Al releer cada párrafo, de cada artículo, después de tantos años, descubro que fue una estafa alimentar el lenguaje de opiniones cundidas de héroes patrios, casi míticos, así como de filosofías y de líderes que sólo conocí a través de los medios de comunicación, en panfletos, en toneladas de afiches, de propagandas, y que quizás llegué a ver y a escuchar en una marcha o actividad institucional.

Las faltas ortográficas no ensucian el lenguaje, ensucian lo definitivo, lo concluyente, y radical. Ensuciamos el lenguaje al aprender manifiestos, credos y normas ideológicas, que nada tienen que ver con los manifiestos, credos y normas de vida que nos enseñaron nuestros padres y abuelos.

En nuestro delirio ideológico olvidamos además a quién debemos servir, y pasamos a ser marionetas serviles de quienes justamente promueven el servilismo, y no el servicio como principal vocación humana.
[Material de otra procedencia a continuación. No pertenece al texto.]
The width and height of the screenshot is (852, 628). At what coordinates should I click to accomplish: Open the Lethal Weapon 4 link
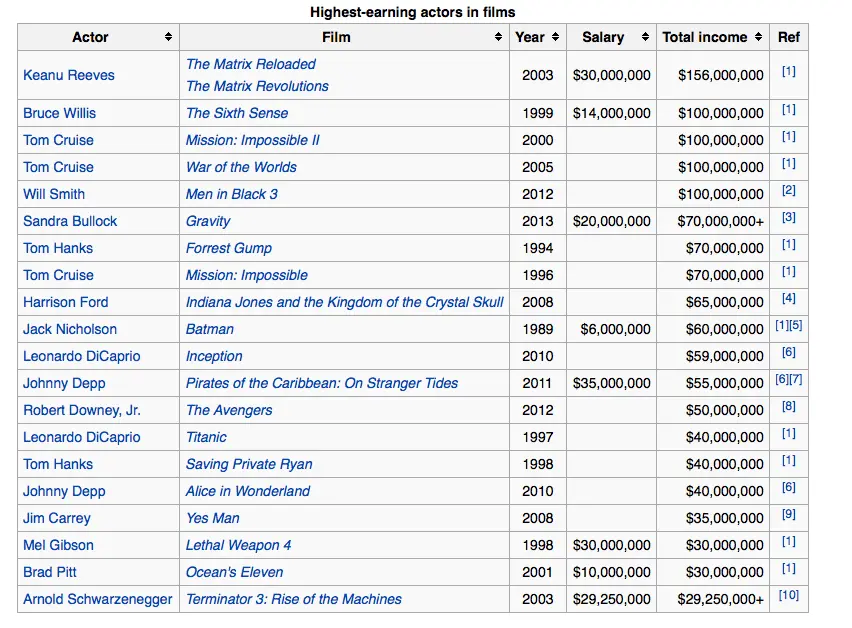(240, 545)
Atentos a quien servir, dejamos de ser serviles a un gobierno, y entonces reformulamos hábitos. Servimos a nuestros padres, a nuestros abuelos, y a los padres y a los abuelos de otros. Servimos a los niños, a los enfermos, a las mujeres, a los hombres, a los animales, a las plantas, y entonces descubrimos que servir es la única religión que no se viste de fanatismo.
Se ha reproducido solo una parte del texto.